ヴォルデモートは、ますます慌てるハリーを見て溜息をつくと、
 
「―ぇ」
 
華奢な身体をその腕の中に抱き込んだ。彼の右手はハリーの後頭部に添えられ、左手は腰をしっかり掴んでいる。ここまで男性の身体に密着する経験は初めてだったため、ハリーは激しく動揺したが、必死に息を殺した。

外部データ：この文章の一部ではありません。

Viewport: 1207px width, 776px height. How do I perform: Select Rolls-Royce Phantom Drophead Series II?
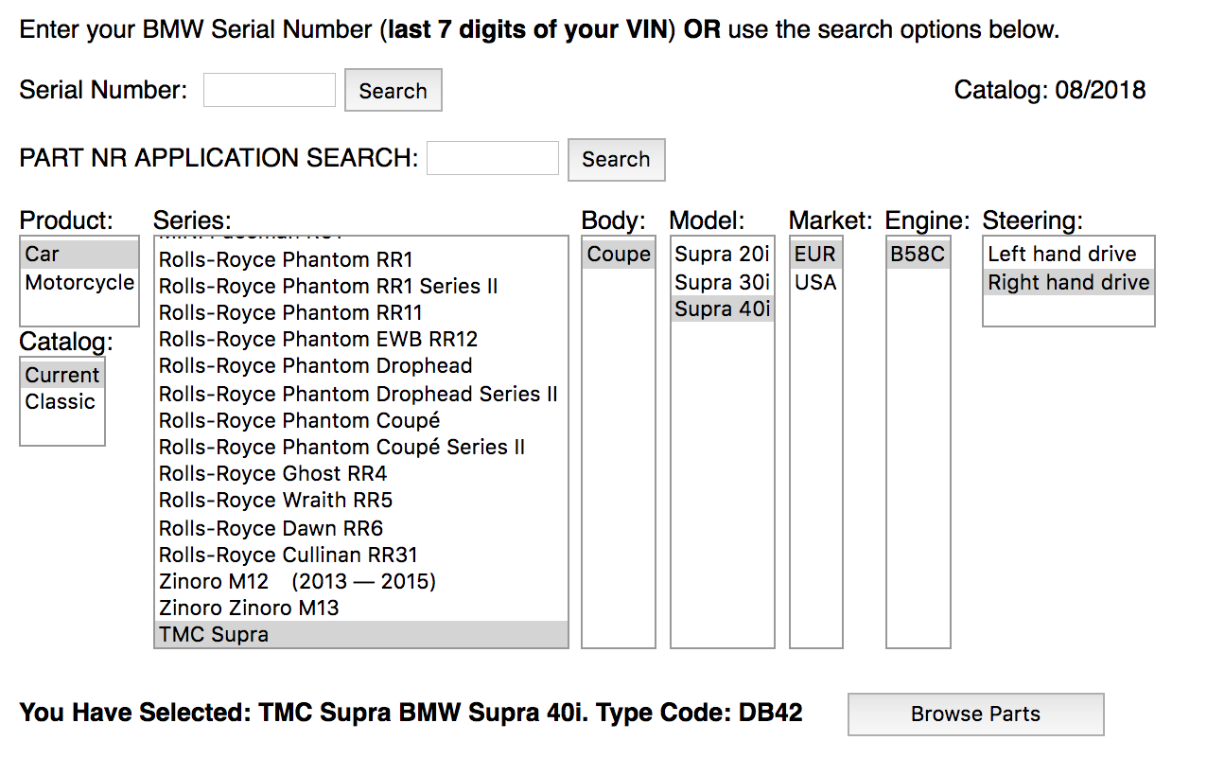point(358,394)
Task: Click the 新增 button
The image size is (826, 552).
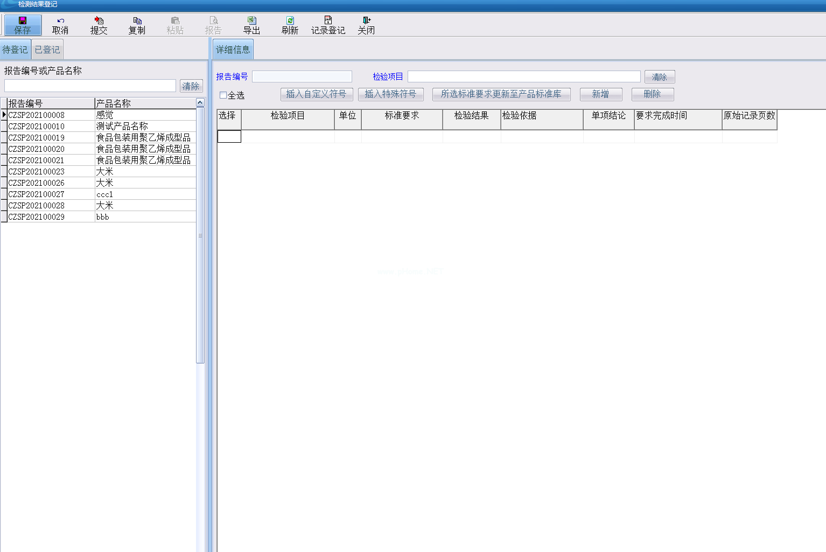Action: [x=600, y=94]
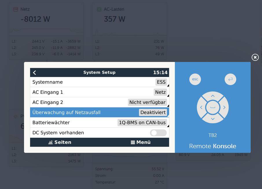Select the Überwachung auf Netzausfall row label
The image size is (262, 189).
point(66,113)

―それから、どれくらい経っただろうか。男子生徒は何処かへ行ったようだが、二人はまだそのままの姿勢で固まっていた。先に沈黙を破ったのはハリーだった。
 
「・・・淋しいに決まってるよ・・・」
 
ハリーはヴォルデモートの胸に顔を押し付けたまま呟いた

「一番不安なときに、一番傍にいてほしい人が、いきなりいなくなっちゃうんだから」
 
―本当は、このまま二度と会えないのではないかと、ずっと不安だった。
 
ハリーがゆっくりと顔を上げると、目の前の端正な顔はじっと自分を見つめていた。互いの息が感じられそうなほどの至近距離だったが、どちらも目を逸らそうとはしなかった。ハリーはほとんど囁くような声でぽつりと言った。
 
「・・・ヴォルの、馬鹿」
 
次の瞬間、ハリーの唇は柔らかい何かに塞がれていた。それがヴォルデモートの唇だと気付くまで、少し時間がかかったが、やがてハリーは触れる温度の優しさに身を委ね、ゆっくりと目を閉じた。ただ唇を重ねるだけの行為が、こんなにもあたたかいものであることをハリーは知らなかった。ヴォルの手がハリーの髪を優しく梳く。彼は言葉にできない何かをその体温で伝えようとしているような、そんな気がハリーにはした。
 
しばらくして目を開くと、ヴォルデモートの身体はほとんど消えかかっていた。時間が来たのだろう。
 
「・・・シンデレラはそっちじゃないか」
 
彼は一瞬驚いたように目を見開くと、いつもの不敵な笑みを浮かべ、最後にハリーの額に軽くキスをして、空気に消えていった。